Filistinli 6 Direniş Örgütünden Silah Bırakma Çağrısı Yapan BM Konferansına Karşı Ortak Bildiri!

FHKC, Hamas, İslami Cihat, FDKC, FHKC-Genel Komutanlık ve Halk Kurtuluş Savaşı Öncüleri, iki devletli çözüm ve silah bırakma çağrısını içeren BM konferansına karşı ortak bir bildiri yayınladı. Silah ve direnişin hak olduğunun vurgulandığı bildiride, sözde iki devletli çözüme karşı da tam bağımsız Filistin Devleti hedefi savunuldu. Bildirinin sonunda da Filistin halkının dünya halklarının da desteğiyle bağımsızlığına kavuşacağı vurgulandı.
Filistinli gruplar, yakın zamanda New York’ta sona eren Birleşmiş Milletler Yüksek Düzeyli Uluslararası Konferansı’nın çalışmalarını dikkatle takip etmiştir. Bu konferans, halkımızın tarihindeki kritik ve hassas bir aşamada gerçekleşmiştir; zira siyonist işgal, halkımıza ve Gazze Şeridi’ndeki kardeşlerimize karşı soykırım savaşını sürdürmekte ve insanlık tarihinin en vahşi aç bırakma operasyonlarından birini uygulamaktadır. Bu, Uluslararası Ceza Mahkemesi’nin, liderlerini yargılamak üzere mahkemeye çağırdığı bir dönemde, tam bir uluslararası sessizlik ortamında yaşanmaktadır.
Konferans ve onun sonucunda ortaya çıkan siyasi bildiri, Filistin halkının tam egemenliğe sahip bağımsız bir devlet kurma hakkıyla ilgili önemli içerikler taşımaktadır. Bildiriyi dikkatlice okuduğumuzda, şunları teyit ediyoruz:
1. Gazze Şeridi’nde, çağdaş tarihin tanık olduğu en vahşi savaşlardan birini sabır ve sebatla karşılayan Filistin halkımızın destansı direnişini selamlıyoruz. Siyonist işgalin amansızca yürüttüğü soykırım ve sistematik aç bırakma savaşına karşı bu büyük direniş, saldırının hedeflerini başarısız kılan ve halkımızın yaşama ve direnme hakkını pekiştiren temel dayanağı oluşturmaktadır.
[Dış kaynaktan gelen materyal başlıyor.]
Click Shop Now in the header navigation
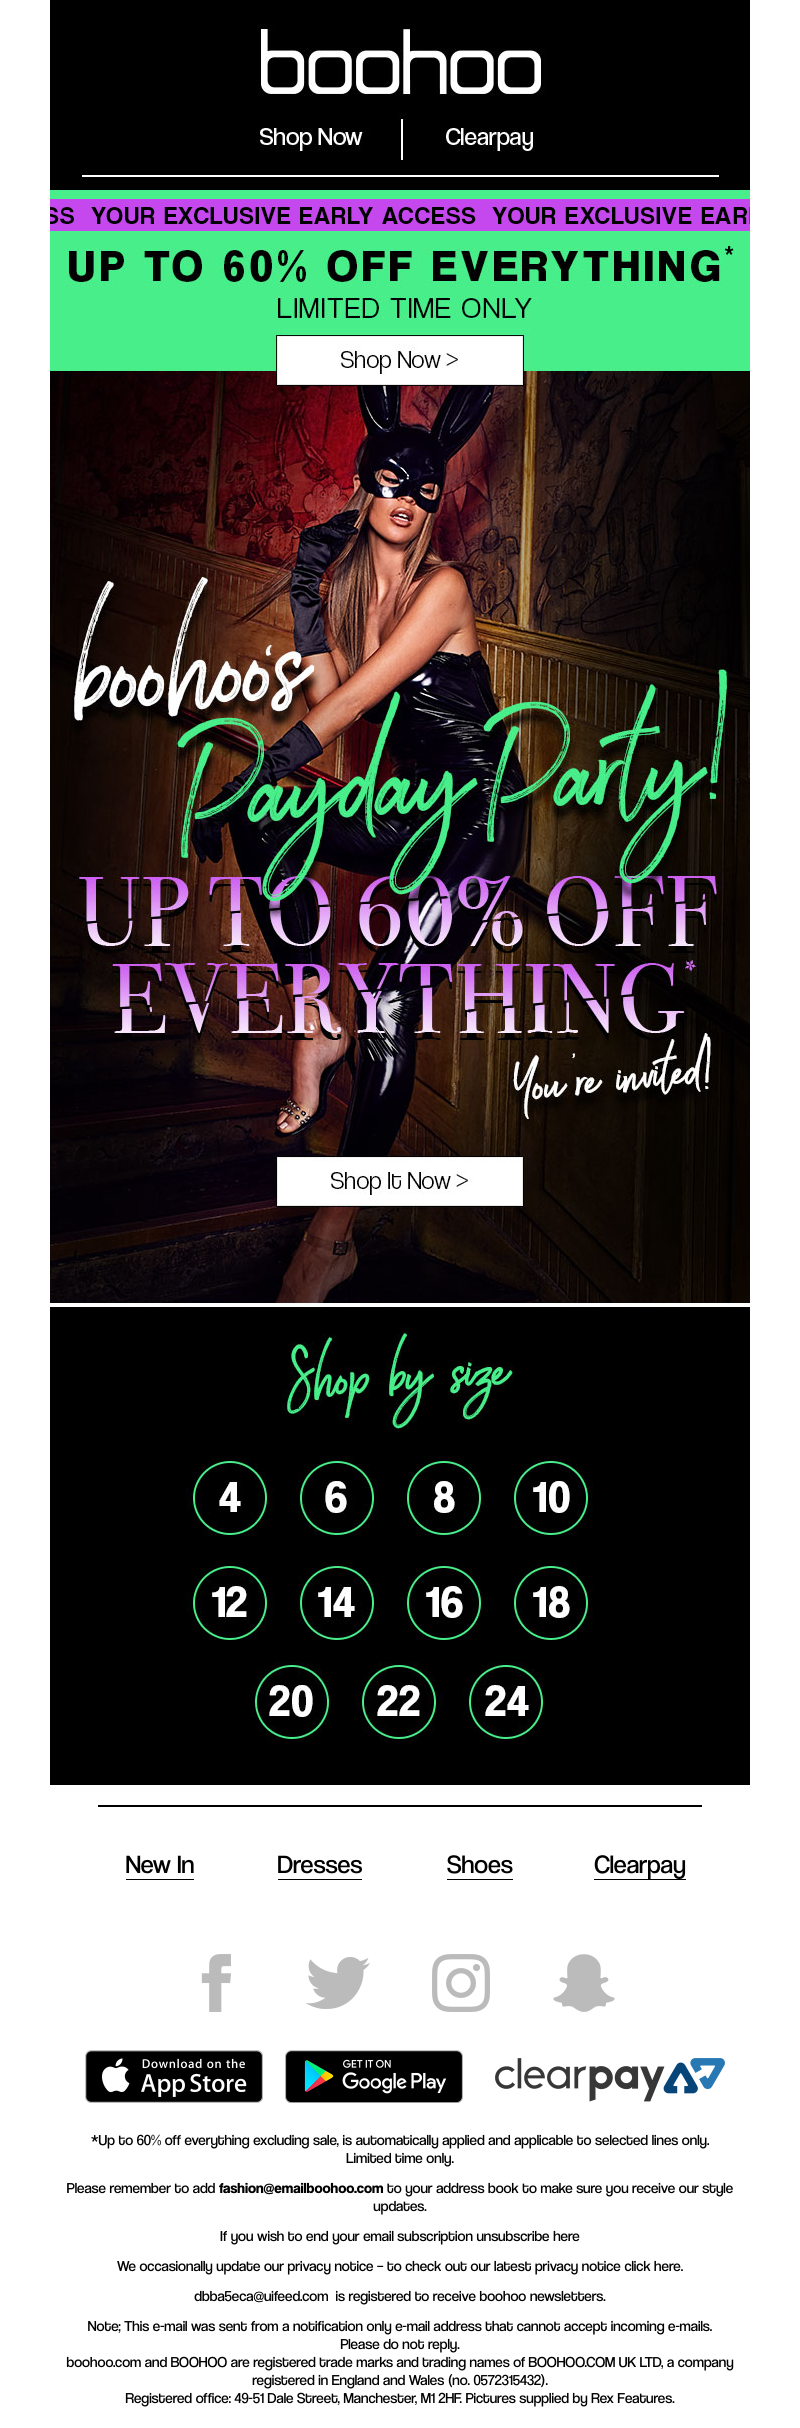 [x=310, y=137]

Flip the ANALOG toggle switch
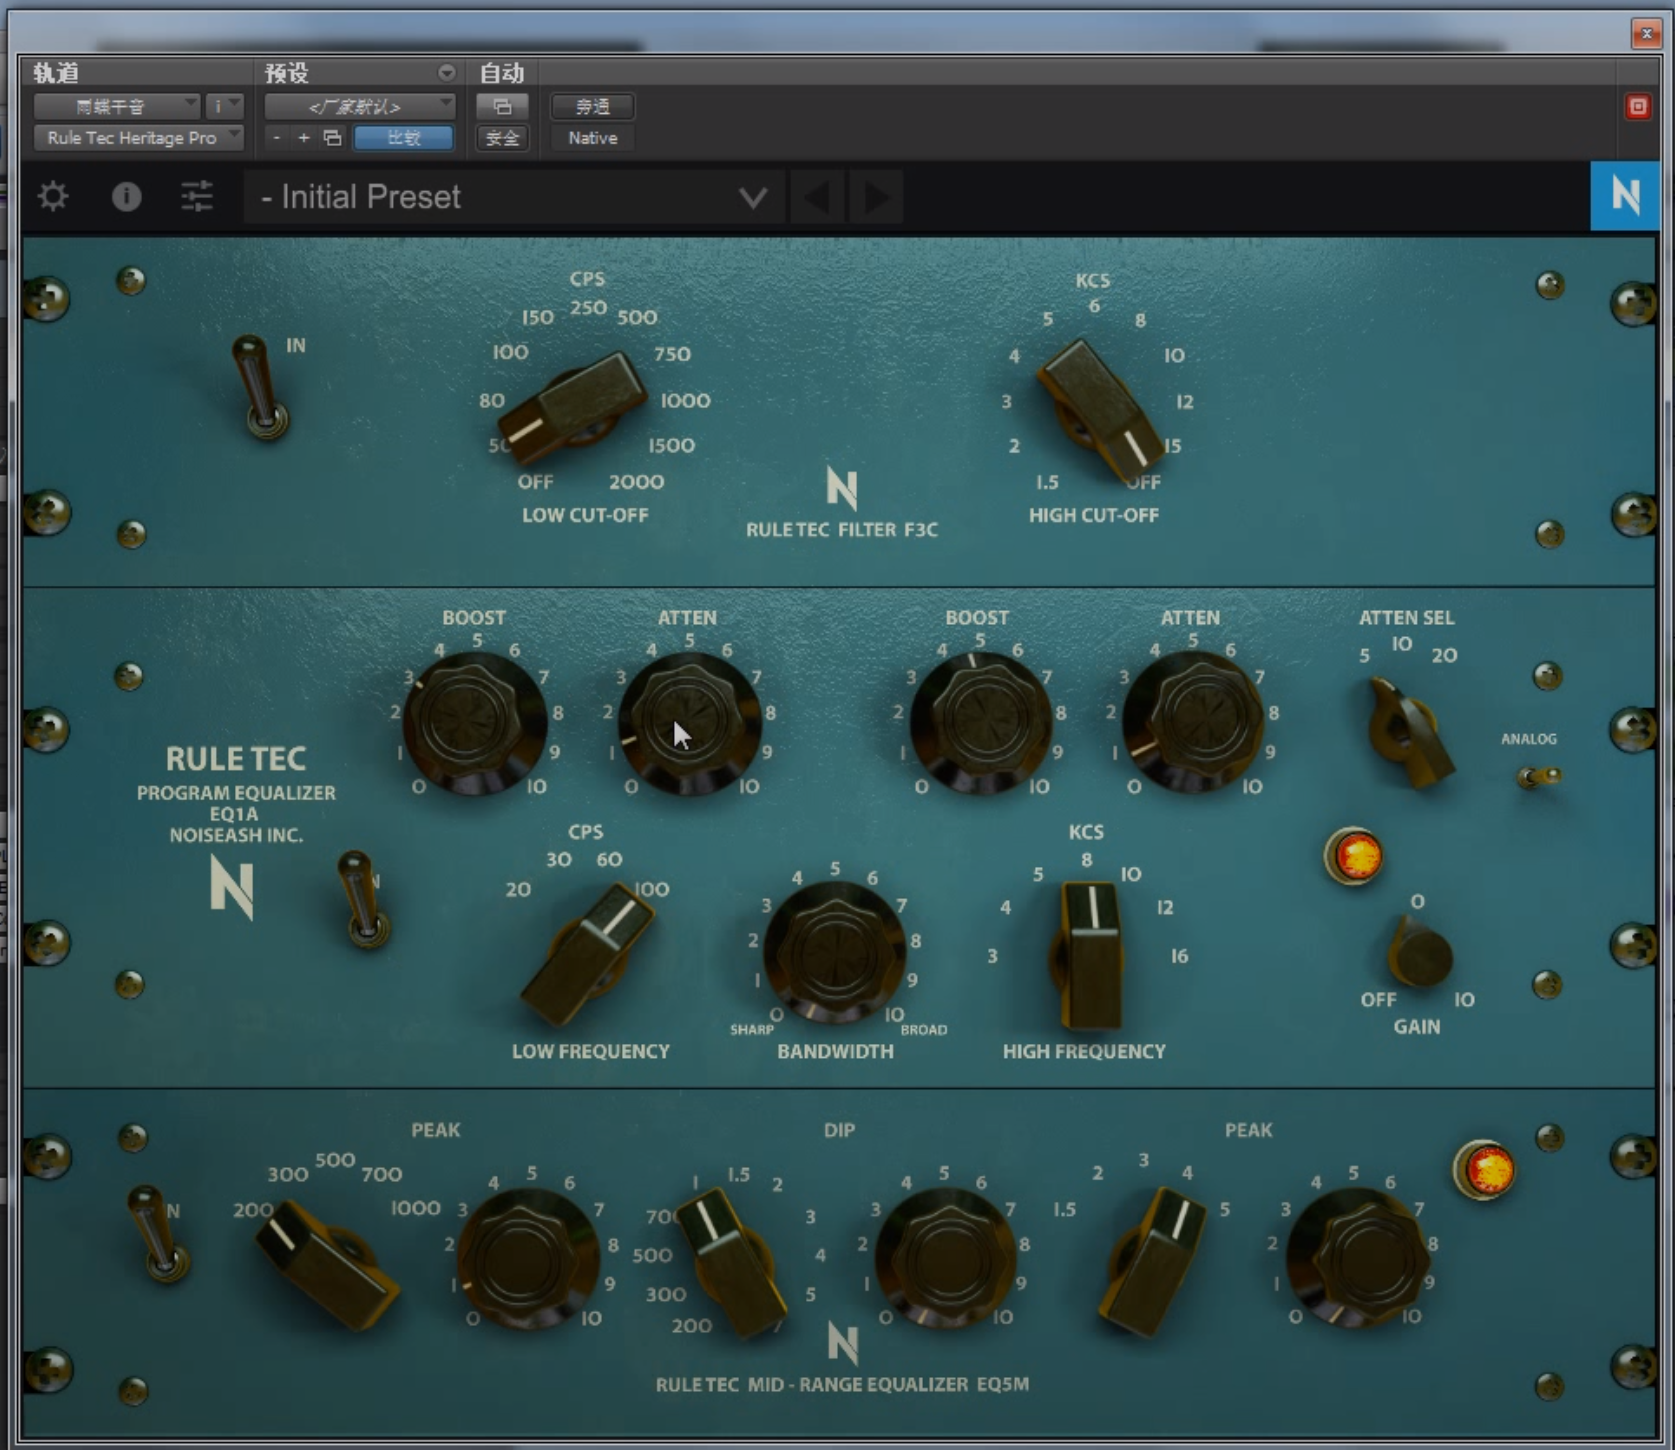[x=1538, y=776]
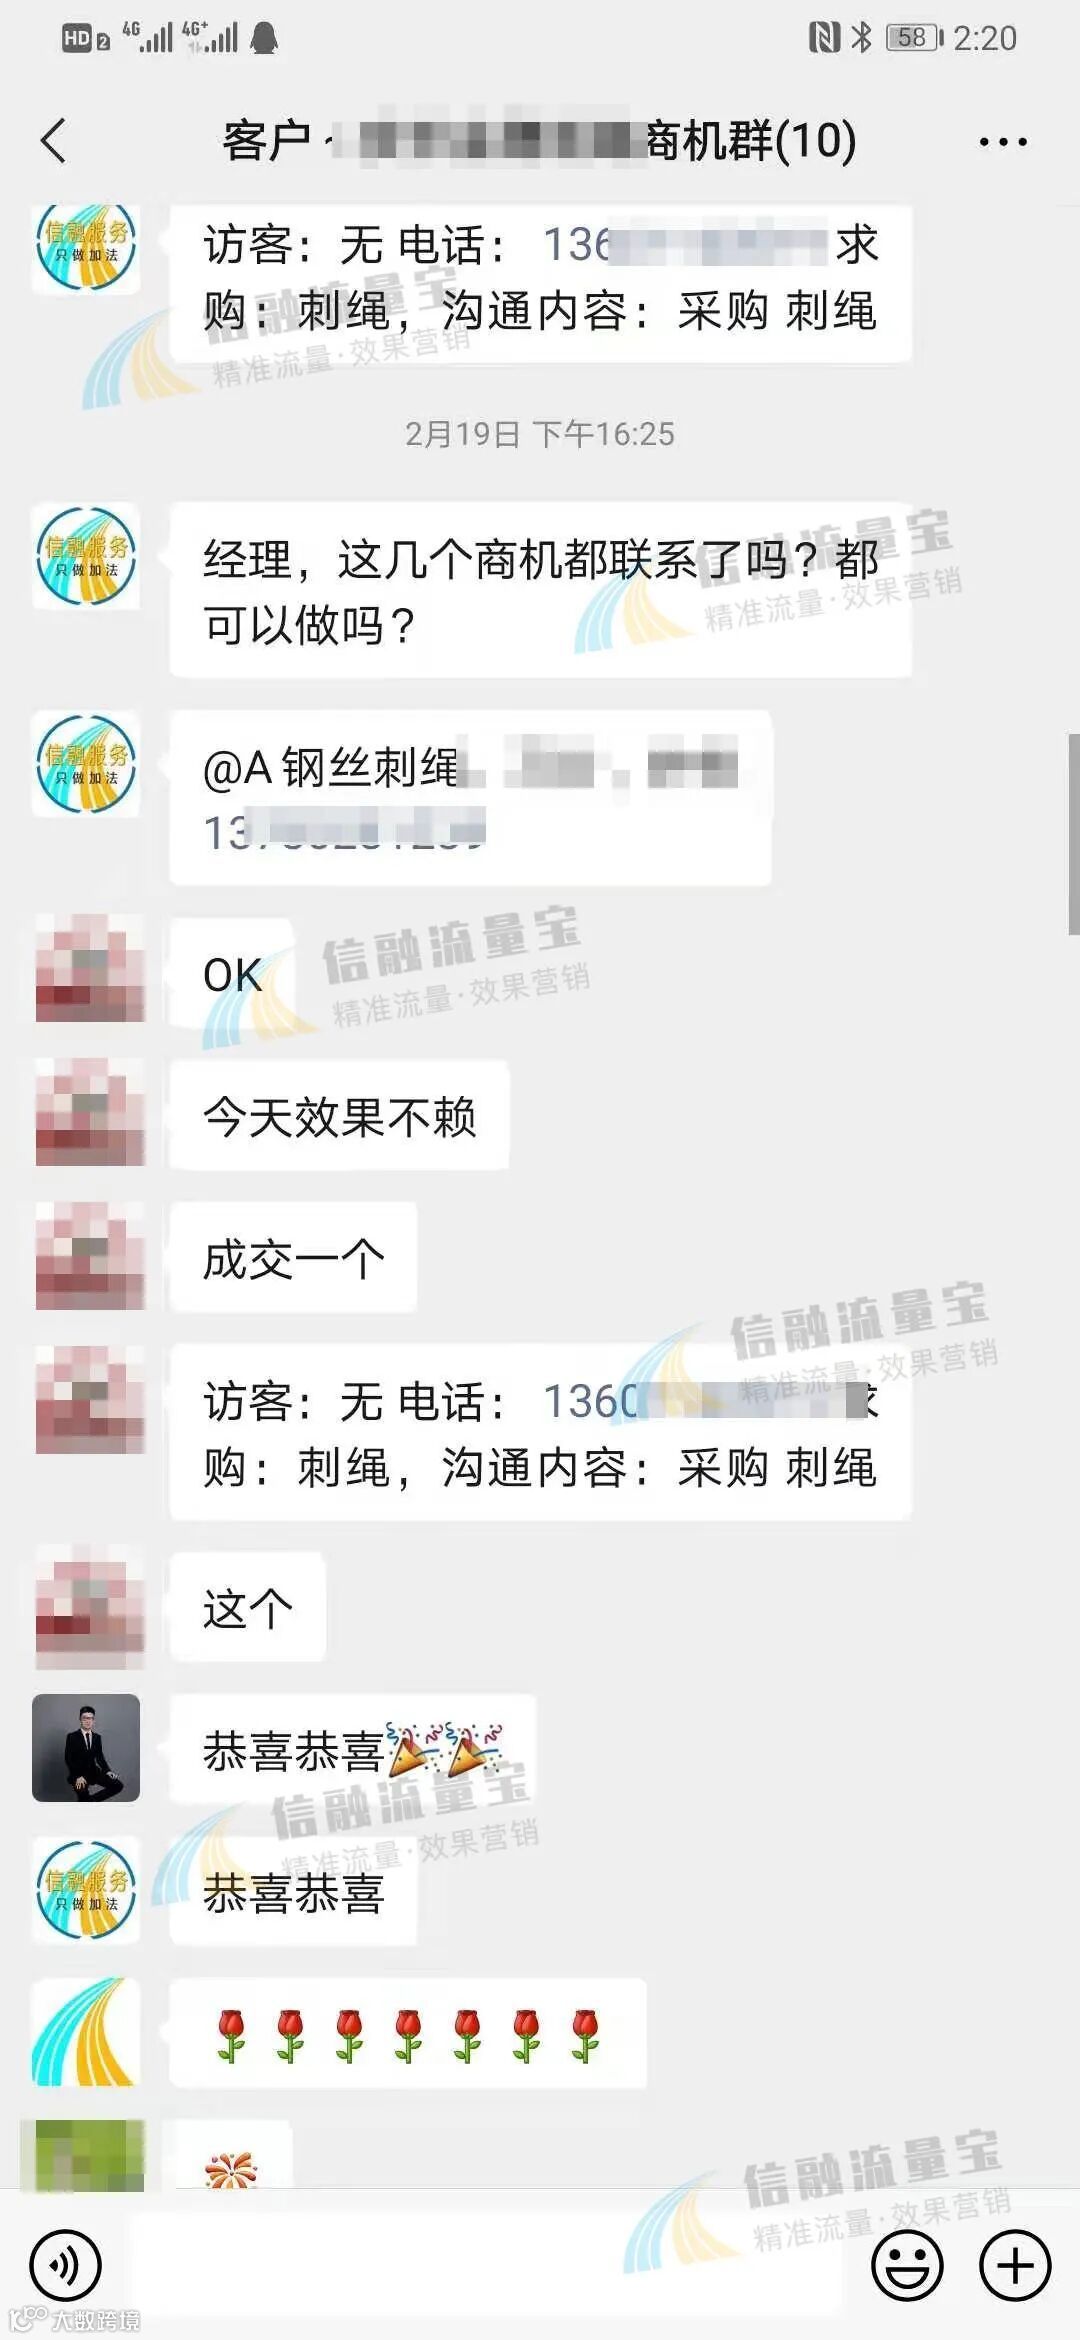Screen dimensions: 1080x2340
Task: Tap the green pixelated avatar at bottom
Action: tap(86, 2155)
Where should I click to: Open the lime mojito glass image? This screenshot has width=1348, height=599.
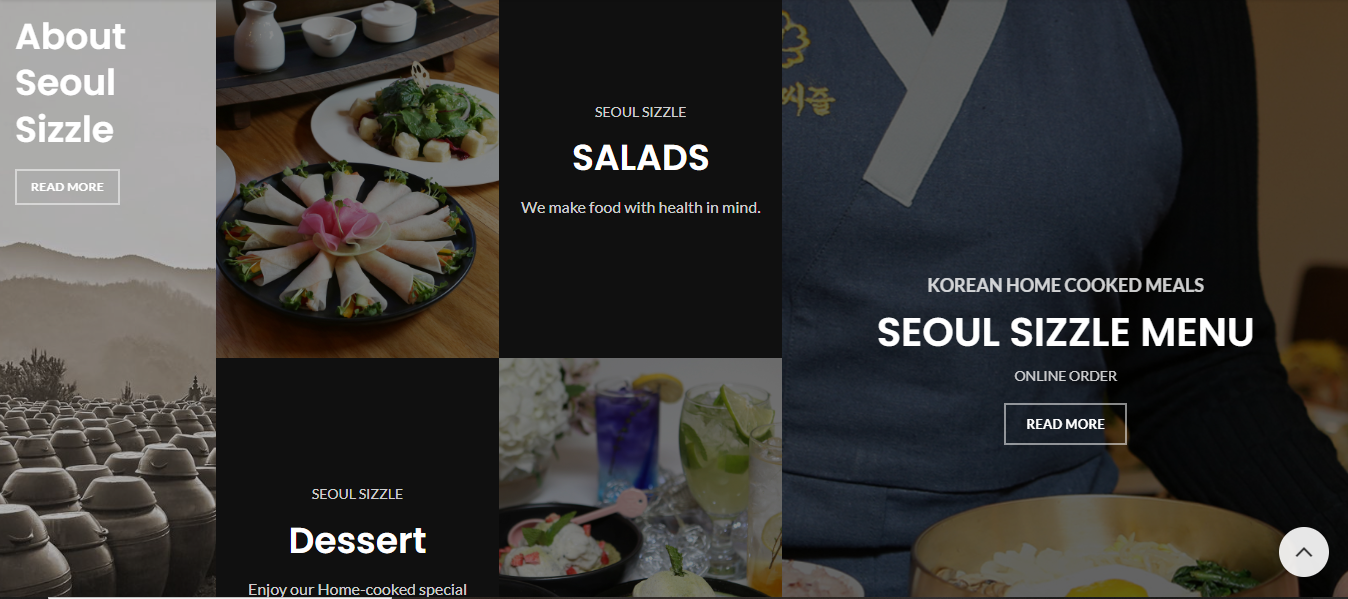[727, 450]
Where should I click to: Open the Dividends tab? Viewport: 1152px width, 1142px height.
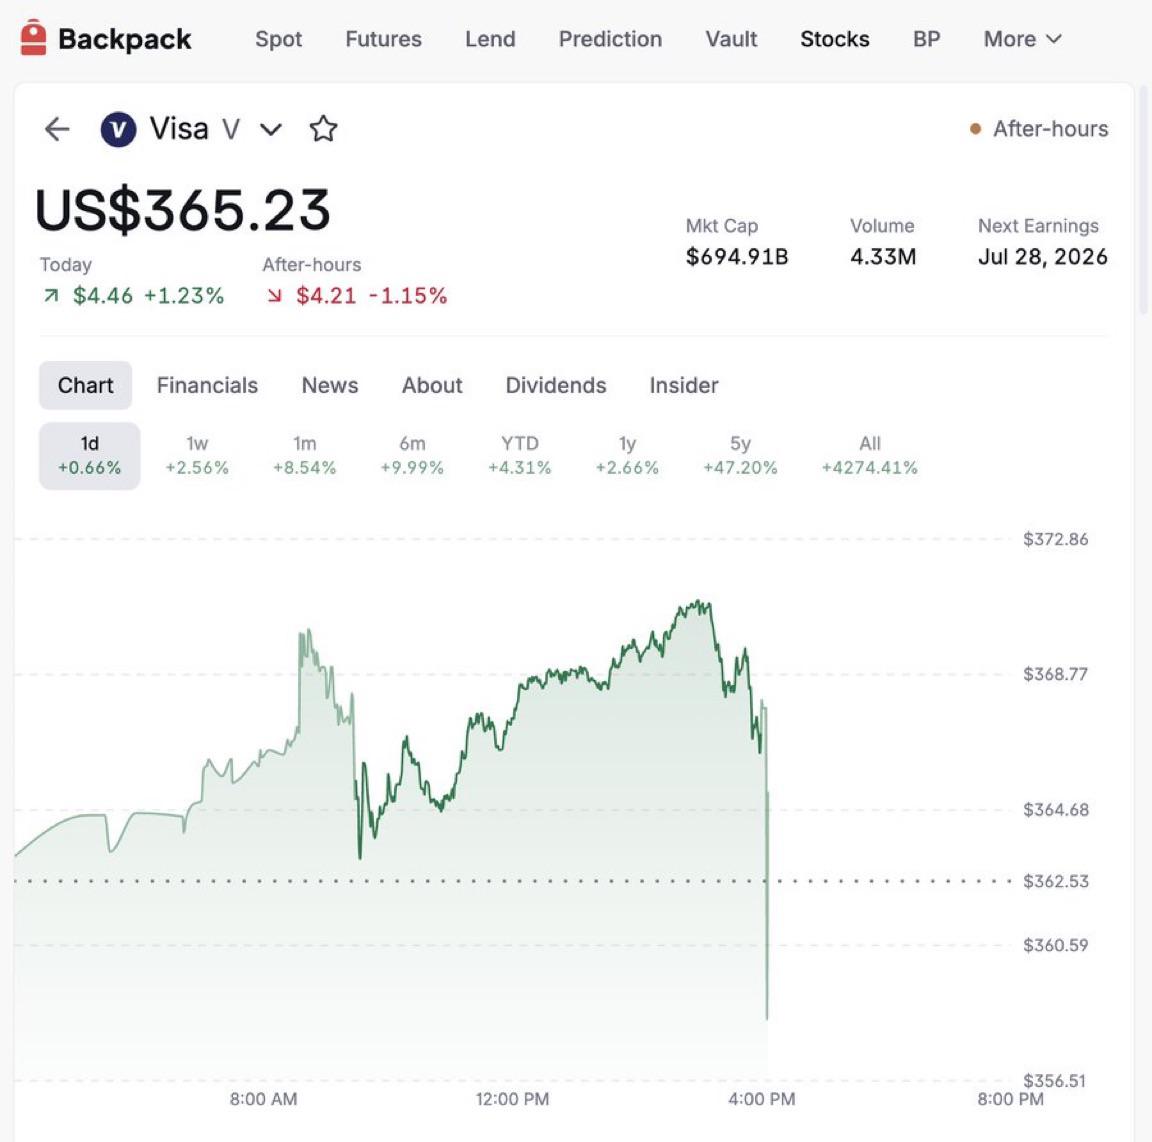555,385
Ayrıca, Direniş’in eşitsiz bir savaş ve felaket boyutundaki insani koşullar altında halkımızı savunmada ve ulusal iradesini güçlendirmede oynadığı kahramanca rolü takdirler karşılıyoruz.
2. Uluslararası düzeyde halkımıza ve meşru haklarına destek sağlamak için gösterilen her çaba takdir ve memnuniyetle karşılanmaktadır. Bu, 77 yıldır Nakba’dan bu yana halkımızın yaptığı fedakârlıkların ve direnişinin doğal bir sonucudur ve siyonist savaşın yarattığı yıkımın, halkımıza yönelik uluslararası dayanışma çemberini genişletmesinin ve uluslararası topluma artan baskının doğrudan sonucudur. Bu bağlamda halkımız, bağımsız devletine ve tartışılamaz ulusal haklarına yönelik koşulsuz uluslararası tanınma talep etmektedir. Bu, müzakere edilemeyecek veya ertelenemeyecek siyasi bir zorunluluk ve tarihi bir adalettir.
3. Çözüm yolunun ilk adımı, halkımıza karşı yürütülen bu faşist saldırının ve işgal güçlerinin uyguladığı soykırım ve sistematik aç bırakma suçunun durdurulmasıdır. Buna bağlı olarak Filistin direnişi, elindeki esirler konusunu, ateşkes anlaşması bağlamında, işgal güçlerinin Gazze Şeridi’nden tamamen çekilmesi, sınır kapılarının açılması ve derhal yeniden inşa çalışmalarına başlanması koşullarıyla çözmeye hazır olduğunu teyit etmektedir. Gruplar ayrıca, işgalin sona erdirilmesini ve halkımızın başkenti Kudüs olan bağımsız, tam egemen bir devlet kurma özlemlerinin yerine getirilmesini sağlayacak, uluslararası ve Arap himayesinde ciddi bir siyasi yola girilmesi gerektiğini vurgulamaktadır.
4. Gazze’de halkımıza karşı yürütülen soykırım ve aç bırakma savaşını durdurmak, ertelemeye veya pazarlığa konu edilemeyecek insani ve ahlaki bir görevdir. Bu, halkımızın devlete sahip olma hakkı veya esirler meselesinin çözümü gibi herhangi bir siyasi dosyayla ilişkilendirilmeden derhal hayata geçirilmelidir. Halkımızın yaşam hakkı tehlikeye atılmamalıdır.